RICS is aiming to have the guidance implemented by 5 April 2021, but the key to whether this makes any difference is if the lenders buy into it and actually ask for fewer EWS1 forms.
This may be wishful thinking and it is not something we are currently seeing. In fact, we are seeing clients being asked for EWS1 forms on all sorts of buildings, so this is not going away, it is becoming even more prevalent.
Outside the form itself, and the attitude of lenders, questions remain around external wall build-ups that may require costly remedial works, the costs of which may lead to significant service charges and/or a reduction in property value and therefore lender security.

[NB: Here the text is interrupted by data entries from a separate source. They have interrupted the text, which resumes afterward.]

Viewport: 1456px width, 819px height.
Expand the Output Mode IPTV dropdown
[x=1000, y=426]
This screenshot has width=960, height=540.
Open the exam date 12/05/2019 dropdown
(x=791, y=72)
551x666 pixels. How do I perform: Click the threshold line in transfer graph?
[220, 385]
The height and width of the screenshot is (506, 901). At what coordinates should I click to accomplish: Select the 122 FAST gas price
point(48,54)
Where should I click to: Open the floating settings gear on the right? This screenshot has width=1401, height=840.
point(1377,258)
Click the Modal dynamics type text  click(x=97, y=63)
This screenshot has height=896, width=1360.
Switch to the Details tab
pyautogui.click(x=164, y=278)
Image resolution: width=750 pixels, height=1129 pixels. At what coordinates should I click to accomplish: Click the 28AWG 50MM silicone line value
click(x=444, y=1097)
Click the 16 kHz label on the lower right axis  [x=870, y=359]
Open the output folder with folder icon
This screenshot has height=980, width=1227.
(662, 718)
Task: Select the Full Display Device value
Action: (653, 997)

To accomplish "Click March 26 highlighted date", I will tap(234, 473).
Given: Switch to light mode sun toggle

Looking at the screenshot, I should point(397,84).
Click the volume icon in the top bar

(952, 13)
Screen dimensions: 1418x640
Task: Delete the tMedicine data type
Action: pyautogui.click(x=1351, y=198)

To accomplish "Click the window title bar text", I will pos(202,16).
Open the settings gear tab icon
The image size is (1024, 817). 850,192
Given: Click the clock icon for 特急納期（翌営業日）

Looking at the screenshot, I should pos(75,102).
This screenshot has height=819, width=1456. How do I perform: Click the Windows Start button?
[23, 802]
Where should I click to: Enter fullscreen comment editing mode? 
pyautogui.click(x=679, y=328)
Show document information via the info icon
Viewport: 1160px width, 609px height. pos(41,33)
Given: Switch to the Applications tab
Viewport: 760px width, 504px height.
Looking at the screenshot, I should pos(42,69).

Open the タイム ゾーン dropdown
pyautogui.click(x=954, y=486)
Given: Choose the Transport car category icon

“We are seeing clients being asked for EWS1 forms on all sorts of buildings, so this is not going away, it is becoming even more prevalent”
Short of the government legislating that certain remedial works will not be required, which is extremely unlikely, the work will need to be carried out and the bill will end up being paid by somebody. This will be reflected in property values.
It should also be noted that the guidance will not be relevant to the fire risk assessments that will be required by the proposed Fire Safety Bill, which are expected to apply to buildings of all heights and will be subject to a different code of practice or criteria of assessment. Fire Safety Bill/Act assessments, which will be required periodically, are likely to be of more interest to lenders and insurers in the long term.
Overall, while RICS and the government may want the scope of EWS1 forms to be more limited, lenders are still within their rights to ask for the forms and are likely to continue to do so.
This guidance is welcome, but it is just that – guidance. Unless lenders agree, the need for EWS1 forms, to indicate that a building’s external walls are not going to require costly remedial works, isn’t going away any time soon.